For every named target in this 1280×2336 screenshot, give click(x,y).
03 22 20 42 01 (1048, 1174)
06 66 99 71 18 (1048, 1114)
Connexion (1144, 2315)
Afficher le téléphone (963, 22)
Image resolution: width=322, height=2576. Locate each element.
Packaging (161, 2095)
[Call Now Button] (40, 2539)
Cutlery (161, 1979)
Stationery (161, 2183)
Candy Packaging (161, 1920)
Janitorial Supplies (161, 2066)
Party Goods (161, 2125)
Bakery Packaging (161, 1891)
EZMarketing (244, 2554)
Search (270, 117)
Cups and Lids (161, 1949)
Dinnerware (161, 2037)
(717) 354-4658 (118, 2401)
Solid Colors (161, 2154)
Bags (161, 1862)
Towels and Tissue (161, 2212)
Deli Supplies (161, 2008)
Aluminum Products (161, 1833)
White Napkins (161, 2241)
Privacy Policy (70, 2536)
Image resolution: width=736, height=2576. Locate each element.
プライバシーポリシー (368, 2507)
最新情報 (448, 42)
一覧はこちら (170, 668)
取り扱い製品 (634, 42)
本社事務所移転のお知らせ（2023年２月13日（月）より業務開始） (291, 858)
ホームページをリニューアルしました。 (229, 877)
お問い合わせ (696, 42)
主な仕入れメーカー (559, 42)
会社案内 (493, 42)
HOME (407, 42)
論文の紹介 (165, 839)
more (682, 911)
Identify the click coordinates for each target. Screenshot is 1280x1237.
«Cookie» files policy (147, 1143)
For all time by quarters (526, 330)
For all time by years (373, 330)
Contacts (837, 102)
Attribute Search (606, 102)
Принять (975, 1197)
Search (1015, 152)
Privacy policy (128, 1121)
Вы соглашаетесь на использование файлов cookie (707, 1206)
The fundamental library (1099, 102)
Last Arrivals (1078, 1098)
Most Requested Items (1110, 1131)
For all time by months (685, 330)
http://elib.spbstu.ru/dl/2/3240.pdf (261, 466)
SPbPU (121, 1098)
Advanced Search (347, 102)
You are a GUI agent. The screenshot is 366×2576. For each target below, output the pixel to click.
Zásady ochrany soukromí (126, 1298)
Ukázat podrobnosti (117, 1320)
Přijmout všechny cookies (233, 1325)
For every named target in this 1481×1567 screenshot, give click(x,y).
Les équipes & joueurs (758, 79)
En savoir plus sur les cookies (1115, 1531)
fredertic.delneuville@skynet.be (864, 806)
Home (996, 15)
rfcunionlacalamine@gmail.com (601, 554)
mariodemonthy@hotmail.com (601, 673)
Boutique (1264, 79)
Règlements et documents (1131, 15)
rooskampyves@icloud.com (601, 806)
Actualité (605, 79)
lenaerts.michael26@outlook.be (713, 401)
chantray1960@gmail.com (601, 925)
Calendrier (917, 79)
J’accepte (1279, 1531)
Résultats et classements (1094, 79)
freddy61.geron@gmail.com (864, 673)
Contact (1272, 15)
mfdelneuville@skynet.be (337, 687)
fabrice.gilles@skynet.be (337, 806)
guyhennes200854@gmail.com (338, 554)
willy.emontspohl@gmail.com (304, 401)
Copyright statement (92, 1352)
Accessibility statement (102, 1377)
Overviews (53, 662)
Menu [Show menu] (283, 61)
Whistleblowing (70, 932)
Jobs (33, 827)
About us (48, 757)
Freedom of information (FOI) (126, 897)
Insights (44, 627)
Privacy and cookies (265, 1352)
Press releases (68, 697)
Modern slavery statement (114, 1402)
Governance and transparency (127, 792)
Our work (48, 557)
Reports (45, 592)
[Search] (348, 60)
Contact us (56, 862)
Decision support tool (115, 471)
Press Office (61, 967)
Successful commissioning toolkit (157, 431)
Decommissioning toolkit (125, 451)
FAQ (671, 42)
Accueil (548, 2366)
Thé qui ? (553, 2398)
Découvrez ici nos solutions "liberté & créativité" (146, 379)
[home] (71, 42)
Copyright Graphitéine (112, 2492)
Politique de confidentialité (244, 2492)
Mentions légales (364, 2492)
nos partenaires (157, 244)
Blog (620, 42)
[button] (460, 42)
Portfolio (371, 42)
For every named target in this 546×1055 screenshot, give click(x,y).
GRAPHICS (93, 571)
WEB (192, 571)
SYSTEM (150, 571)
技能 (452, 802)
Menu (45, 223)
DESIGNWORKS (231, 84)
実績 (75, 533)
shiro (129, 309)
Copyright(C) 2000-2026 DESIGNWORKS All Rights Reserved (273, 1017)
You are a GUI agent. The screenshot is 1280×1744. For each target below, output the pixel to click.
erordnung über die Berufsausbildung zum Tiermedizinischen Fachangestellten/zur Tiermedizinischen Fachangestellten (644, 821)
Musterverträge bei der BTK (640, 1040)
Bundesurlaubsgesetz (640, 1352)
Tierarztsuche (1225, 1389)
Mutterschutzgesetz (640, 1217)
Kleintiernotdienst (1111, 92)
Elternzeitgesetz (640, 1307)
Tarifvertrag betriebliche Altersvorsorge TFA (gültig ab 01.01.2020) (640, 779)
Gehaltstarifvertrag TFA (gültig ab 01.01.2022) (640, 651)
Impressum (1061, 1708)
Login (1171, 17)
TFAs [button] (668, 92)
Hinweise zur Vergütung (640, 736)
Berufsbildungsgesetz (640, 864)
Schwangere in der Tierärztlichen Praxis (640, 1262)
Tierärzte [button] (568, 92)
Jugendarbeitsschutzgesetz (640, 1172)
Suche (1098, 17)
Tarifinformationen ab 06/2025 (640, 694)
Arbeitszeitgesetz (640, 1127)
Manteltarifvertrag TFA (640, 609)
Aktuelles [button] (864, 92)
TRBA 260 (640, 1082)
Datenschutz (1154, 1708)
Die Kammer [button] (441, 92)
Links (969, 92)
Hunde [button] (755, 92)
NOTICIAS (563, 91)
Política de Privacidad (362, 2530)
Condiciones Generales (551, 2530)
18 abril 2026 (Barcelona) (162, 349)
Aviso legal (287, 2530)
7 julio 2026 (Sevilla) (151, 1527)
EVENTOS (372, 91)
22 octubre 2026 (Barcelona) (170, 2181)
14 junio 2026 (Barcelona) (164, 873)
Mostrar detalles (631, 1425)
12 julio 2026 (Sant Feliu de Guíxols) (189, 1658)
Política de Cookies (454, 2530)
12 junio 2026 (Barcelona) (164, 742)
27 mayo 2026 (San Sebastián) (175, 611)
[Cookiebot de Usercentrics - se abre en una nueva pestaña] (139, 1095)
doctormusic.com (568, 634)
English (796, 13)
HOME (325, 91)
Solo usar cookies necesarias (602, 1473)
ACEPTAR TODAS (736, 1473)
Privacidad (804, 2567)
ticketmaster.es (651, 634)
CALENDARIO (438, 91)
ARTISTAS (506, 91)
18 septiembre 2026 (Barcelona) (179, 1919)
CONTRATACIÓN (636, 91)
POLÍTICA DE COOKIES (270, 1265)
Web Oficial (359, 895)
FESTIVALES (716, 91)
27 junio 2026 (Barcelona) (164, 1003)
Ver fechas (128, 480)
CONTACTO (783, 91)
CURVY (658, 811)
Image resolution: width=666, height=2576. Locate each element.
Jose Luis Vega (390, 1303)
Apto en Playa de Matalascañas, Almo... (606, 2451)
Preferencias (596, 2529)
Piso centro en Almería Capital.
--------
Rewrite the rows starting at the one containing "TFAs [button] (668, 92)" and ending at the one containing "Preferencias (596, 2529)", changing every "button" to "link" and leaving everything else as it is.

TFAs [link] (668, 92)
Hinweise zur Vergütung (640, 736)
Berufsbildungsgesetz (640, 864)
Schwangere in der Tierärztlichen Praxis (640, 1262)
Tierärzte [link] (568, 92)
Jugendarbeitsschutzgesetz (640, 1172)
Suche (1098, 17)
Tarifinformationen ab 06/2025 (640, 694)
Arbeitszeitgesetz (640, 1127)
Manteltarifvertrag TFA (640, 609)
Aktuelles [link] (864, 92)
TRBA 260 (640, 1082)
Datenschutz (1154, 1708)
Die Kammer [link] (441, 92)
Links (969, 92)
Hunde [link] (755, 92)
NOTICIAS (563, 91)
Política de Privacidad (362, 2530)
Condiciones Generales (551, 2530)
18 abril 2026 (Barcelona) (162, 349)
Aviso legal (287, 2530)
7 julio 2026 (Sevilla) (151, 1527)
EVENTOS (372, 91)
22 octubre 2026 (Barcelona) (170, 2181)
14 junio 2026 (Barcelona) (164, 873)
Mostrar detalles (631, 1425)
12 julio 2026 (Sant Feliu de Guíxols) (189, 1658)
Política de Cookies (454, 2530)
12 junio 2026 (Barcelona) (164, 742)
27 mayo 2026 (San Sebastián) (175, 611)
[Cookiebot de Usercentrics - se abre en una nueva pestaña] (139, 1095)
doctormusic.com (568, 634)
English (796, 13)
HOME (325, 91)
Solo usar cookies necesarias (602, 1473)
ACEPTAR TODAS (736, 1473)
Privacidad (804, 2567)
ticketmaster.es (651, 634)
CALENDARIO (438, 91)
ARTISTAS (506, 91)
18 septiembre 2026 (Barcelona) (179, 1919)
CONTRATACIÓN (636, 91)
POLÍTICA DE COOKIES (270, 1265)
Web Oficial (359, 895)
FESTIVALES (716, 91)
27 junio 2026 (Barcelona) (164, 1003)
Ver fechas (128, 480)
CONTACTO (783, 91)
CURVY (658, 811)
Image resolution: width=666, height=2576. Locate each element.
Jose Luis Vega (390, 1303)
Apto en Playa de Matalascañas, Almo... (606, 2451)
Preferencias (596, 2529)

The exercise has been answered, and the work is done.